= Direction 1 =
For each statement below, say yes or no as to whether it agrees with the branch prediction excerpt, and quote the deciding words. (a) In the example, the recovery read pointer 90 has a value of 0. (b) CALL.sub.B was incorrectly predicted not to be taken. (c) In FIG. 4, operations begin with the branch predictor circuit 12 detecting the first branch instruction 80.
= Direction 2 =
According to the branch prediction excerpt, what value is the LRU indicator 78 updated with?

= Quoted text =
In this example, the recovery read pointer 90 has a value of 0,
indicating that the predictor entry 68(0) was the current read
position within the linked list 66 prior to the misprediction of
CALL.sub.B. The branch predictor circuit 60 then updates the read
pointer 76 with the value of the recovery read pointer 90, and
accesses the predictor entry 68(0) to retrieve the value of the
restoration LRU indicator 72 corresponding to the predictor entry
68(0). The LRU indicator 78 is then updated with the value "1, 2,
3, 0," indicating that after the predictor entry 68(0) was
allocated, the predictor entry 68(1) was the least-recently-used
entry in the linked list 66. At this point, the state of the branch
predictor circuit 60 has been effectively reset to the state it
would have been in had CALL.sub.B been correctly predicted.
Processing of the instruction stream 64 then continues.
[0046] Note that in the example illustrated in FIGS. 3A-3F, the
mispredicted branch instruction CALL.sub.B is a mispredicted
predicted-taken branch instruction (i.e., CALL.sub.B was
incorrectly predicted to be taken). Consequently, operations to
restore the state of the branch predictor circuit 60 effectively
reset the branch predictor circuit 60 to the state it would have
been in had CALL.sub.B not been taken. In some aspects in which a
mispredicted predicted-not-taken branch instruction is detected
(i.e., the mispredicted instruction was incorrectly predicted not
to be taken), restoring the state of the branch predictor circuit
60 may comprise resetting the branch predictor circuit 60 to a
state it would have been in had the mispredicted branch instruction
been taken. For instance, exemplary operations for restoring the
state of the branch predictor circuit 60 in the event of a
mispredicted predicted-not-taken subroutine call and a mispredicted
predicted-not-taken subroutine return are described in greater
detail below with respect to FIGS. 8 and 9, respectively. Some
aspects may provide that restoring the state of the branch
predictor circuit 60 may be based on an indicator (not shown)
stored in the BIQ 62 to indicate whether the mispredicted branch
instruction was detected as, e.g., a PUSH operation or a POP
operation.
[0047] To illustrate exemplary operations for branch prediction
using a LRU-class linked list branch predictor, FIG. 4 is provided.
In describing the operations of FIG. 4, elements of FIGS. 1, 2, and
3A-3F are referenced for the sake of clarity. In FIG. 4, operations
begin with the branch predictor circuit 12 of FIG. 1 detecting the
first branch instruction 80 corresponding to a subroutine call in
the instruction stream 64 executed by the computer processor 10
(block 102). As discussed above, in some aspects the first branch
instruction 80 may comprise a branch-and-link instruction detected
in the instruction stream 64.

= Extracted information =

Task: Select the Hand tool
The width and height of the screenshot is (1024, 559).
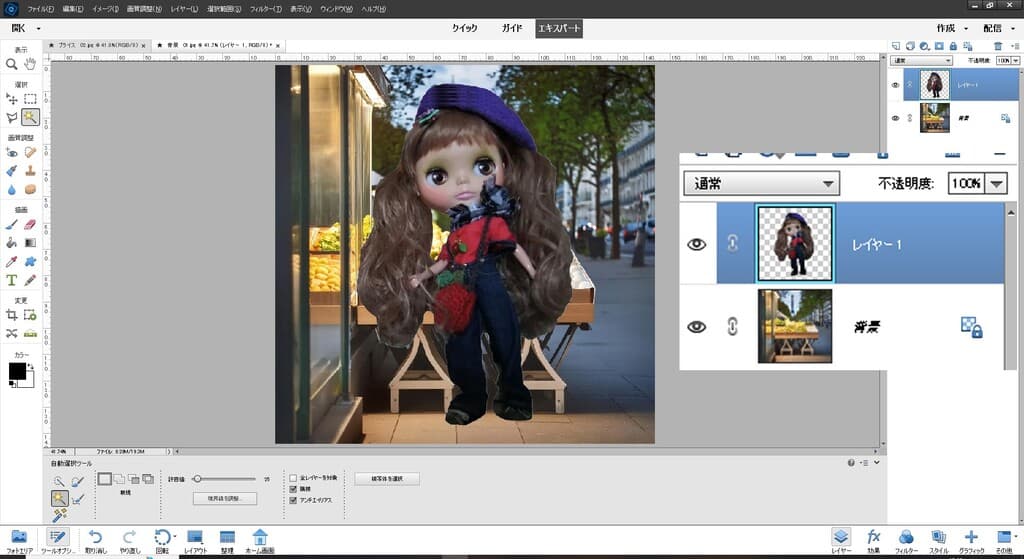Action: click(30, 64)
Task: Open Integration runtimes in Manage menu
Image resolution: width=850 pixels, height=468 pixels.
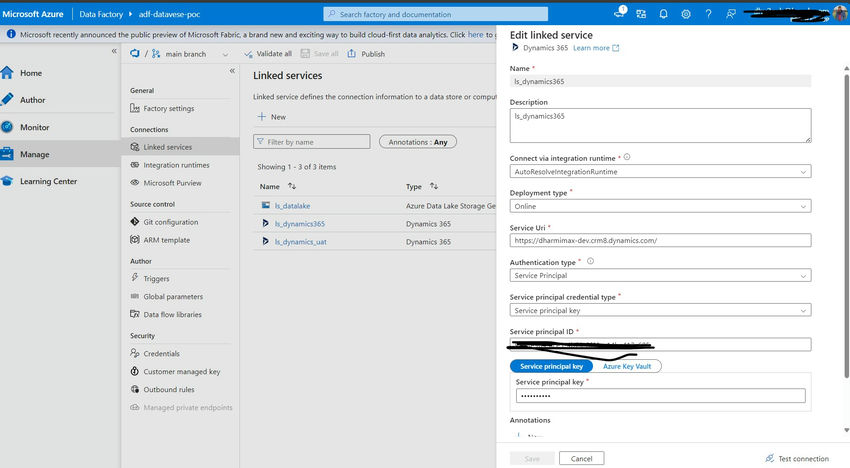Action: tap(176, 165)
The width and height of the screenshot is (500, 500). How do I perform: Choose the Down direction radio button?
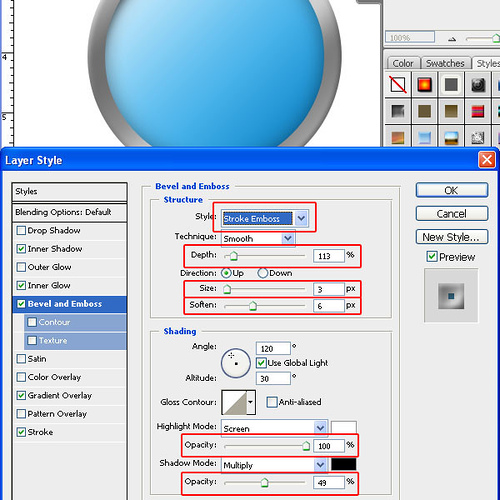262,273
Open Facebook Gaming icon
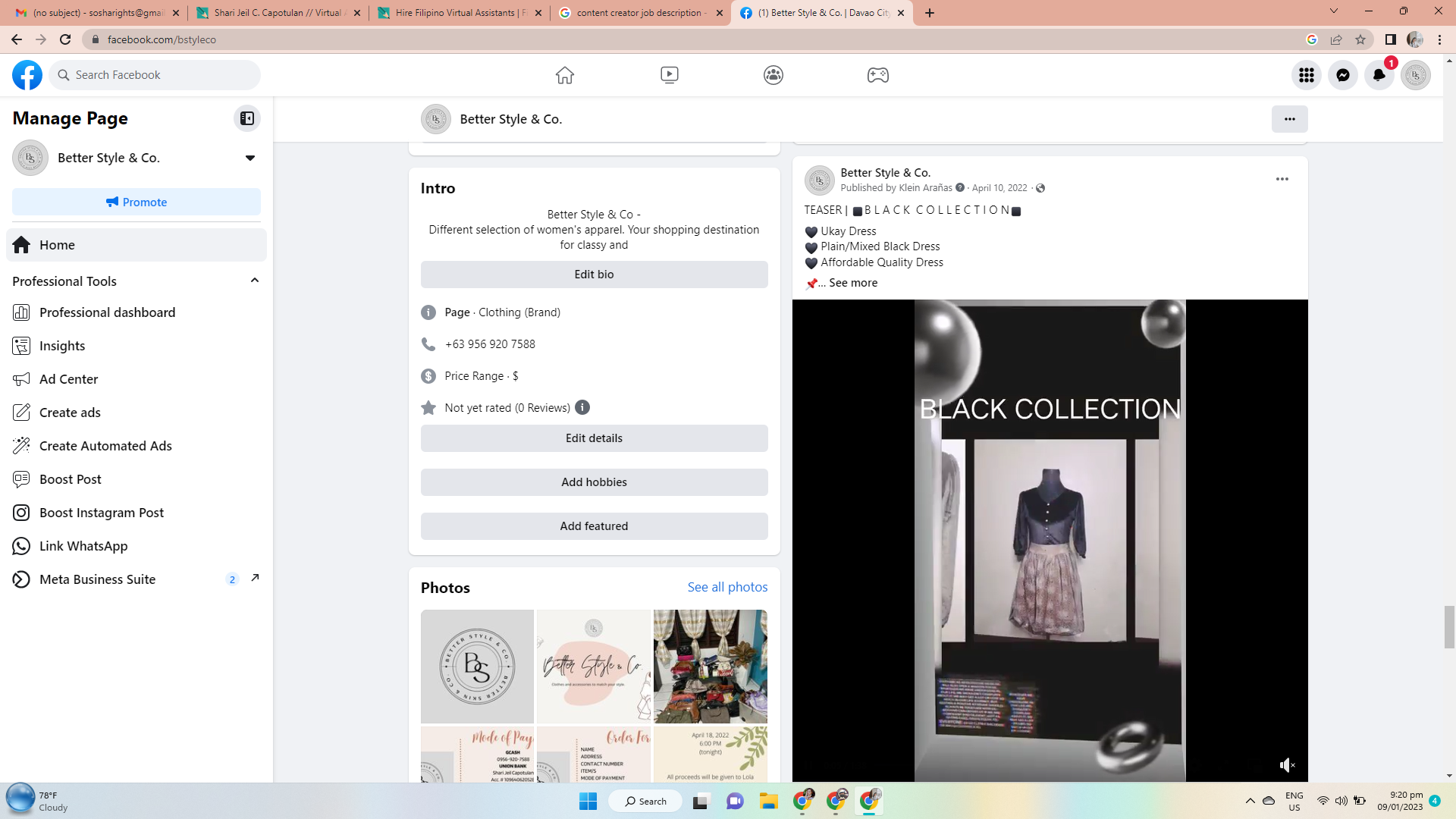The width and height of the screenshot is (1456, 819). 877,75
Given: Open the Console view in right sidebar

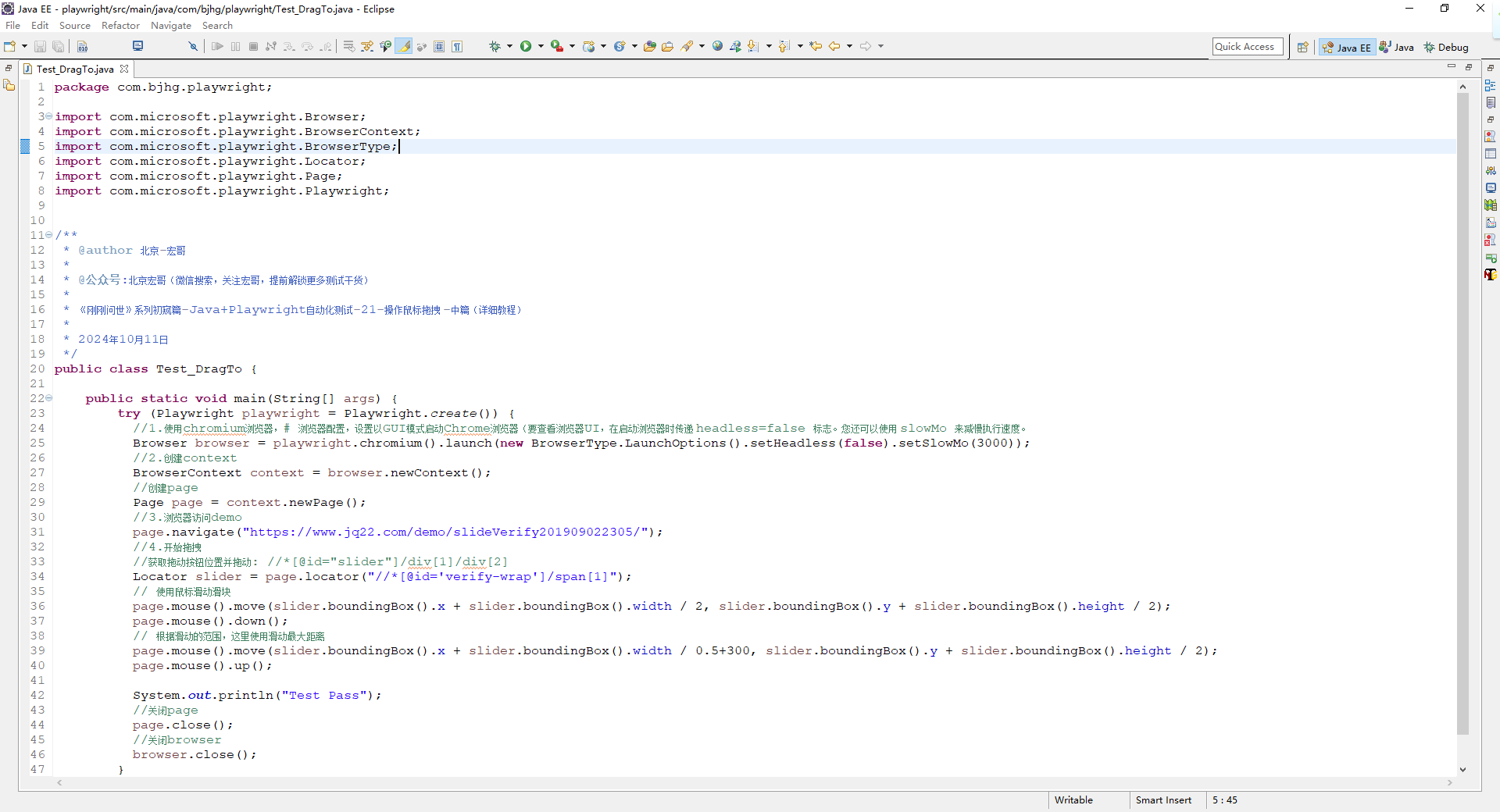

= Response 1 =
(a) Yes: "the recovery read pointer 90 has a value of 0"
(b) No: "CALL.sub.B was incorrectly predicted to be taken"
(c) Yes: "operations begin with the branch predictor circuit 12 of FIG. 1 detecting the first branch instruction 80"

= Response 2 =
The LRU indicator 78 is updated with the value "1, 2, 3, 0".